_Passage provided_:

--

As soon as you know what color your hat is, explain how you got your answer.
Posted by: sbw | March 05, 2009 at 10:16 PM
Me too, Sue. I'm sure not going to risk retyping all of that.
Posted by: Rick Ballard | March 05, 2009 at 10:19 PM
Charlemagne tapped Alcuin to invent the Liberal Arts curriculum.
And Charlemagne attended class along with commoners.
Both pretty cool.
Posted by: sbw | March 05, 2009 at 10:19 PM
Eat the cabbage, take the wolf across the river. Poop. Go back and get the goat.
Posted by: sbw | March 05, 2009 at 10:23 PM
Last scale- (And I am searching for the Light odd one, my choice, not yours, and this is a Persian puzzle, by the way)
Half on one side, half on the other. Throw the heavier set out. Do it again. Throw the heavy set out. You are left with three balls, pick two. Weigh them. If they are not balanced, the lighter one is your ball. If they are balanced, the one NOT weighed is the one you are looking for.
I'll do the others later. They are all either arabic, hindu, or persian puzzles and I can't remember them all right now. It's been almost thirty years since I taught that stuff.
(Are we in a new and improved format, while I was gone?)
Posted by: mel | March 05, 2009 at 10:25 PM
The twelve balls on the first pass you weigh 6 and 6...whatever side is heavier you know there is a light ball among the other six.
Ahh, but we don't know if the non-conforming ball is heavier or lighter, just that its weight is different.
Posted by: TM | March 05, 2009 at 10:25 PM
And let me add - the farmer struggling with the wolf, sheep and cabbage was easy for me because I try to fit three unruly kids into the car every day.
Posted by: TM | March 05, 2009 at 10:27 PM
Well, since I'm an admitted liar already, I'll go ahead and admit I'm a cheat. I know the answer to the wolf, goat and cabbage puzzle, but only because google is my friend.
Posted by: Sue | March 05, 2009 at 10:30 PM
Lick the salt, drink the tequila, then suck the lemon.
Posted by: MayBee | March 05, 2009 at 10:51 PM
OH yeah!!!
Posted by: bad | March 05, 2009 at 10:54 PM
Lick the salt, drink the tequila, then suck the lemon.
What happens right before I start dancing on top of the tables. Finally, easy cheesy.
Posted by: Sue | March 05, 2009 at 10:57 PM
42
==
Posted by: kim | March 05, 2009 at 11:02 PM
TM-
I defined my solution. You, however, chose the "prism puzzle", which has two solutions, like yours, and no definition.
Nice try. I used to play with proofs for a living, you just found some.
Thanks for letting us play though.
Posted by: mel | March 05, 2009 at 11:05 PM
"Ahh, but we don't know if the non-conforming ball is heavier or lighter, just that its weight is different"
Good point...weigh any three balls against any three balls. If they are the same the wayward ball is in the remaining 6. You can then weigh 3 of the balls you know are not odd against any three of the remaining 6. If they are equal you know the odd ball is in the last group of 3. If they are not equal then you know one of the groups of three you first weighed has the odd ball and the six remaining are equal. You then weigh any group of 3 you suspect of not being equal against the 3 you know are equal. In any event you will only be left with 3 suspect balls after 2 tries and you will know if they are heavier or lighter because you weighed them against equal balls. Take any 2 of the suspect balls and weigh them. If they match the one left over is the odd ball. If they don't it will either be the lighter one or heavier one.

--

_About this exercise_:
Reproduce word for word the part of the puzzle comment thread above, starting at the words "Posted by: sbw | March 05, 2009 at 10:19" and stopping after "taught that stuff.".

_Data excerpt_:

--

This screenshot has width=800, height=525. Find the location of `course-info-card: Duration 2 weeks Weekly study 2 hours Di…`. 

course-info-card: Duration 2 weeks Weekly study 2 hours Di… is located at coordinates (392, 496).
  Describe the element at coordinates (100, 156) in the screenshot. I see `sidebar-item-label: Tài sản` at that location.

--

_Exercise solution_:
Posted by: sbw | March 05, 2009 at 10:19 PM
Eat the cabbage, take the wolf across the river. Poop. Go back and get the goat.
Posted by: sbw | March 05, 2009 at 10:23 PM
Last scale- (And I am searching for the Light odd one, my choice, not yours, and this is a Persian puzzle, by the way)
Half on one side, half on the other. Throw the heavier set out. Do it again. Throw the heavy set out. You are left with three balls, pick two. Weigh them. If they are not balanced, the lighter one is your ball. If they are balanced, the one NOT weighed is the one you are looking for.
I'll do the others later. They are all either arabic, hindu, or persian puzzles and I can't remember them all right now. It's been almost thirty years since I taught that stuff.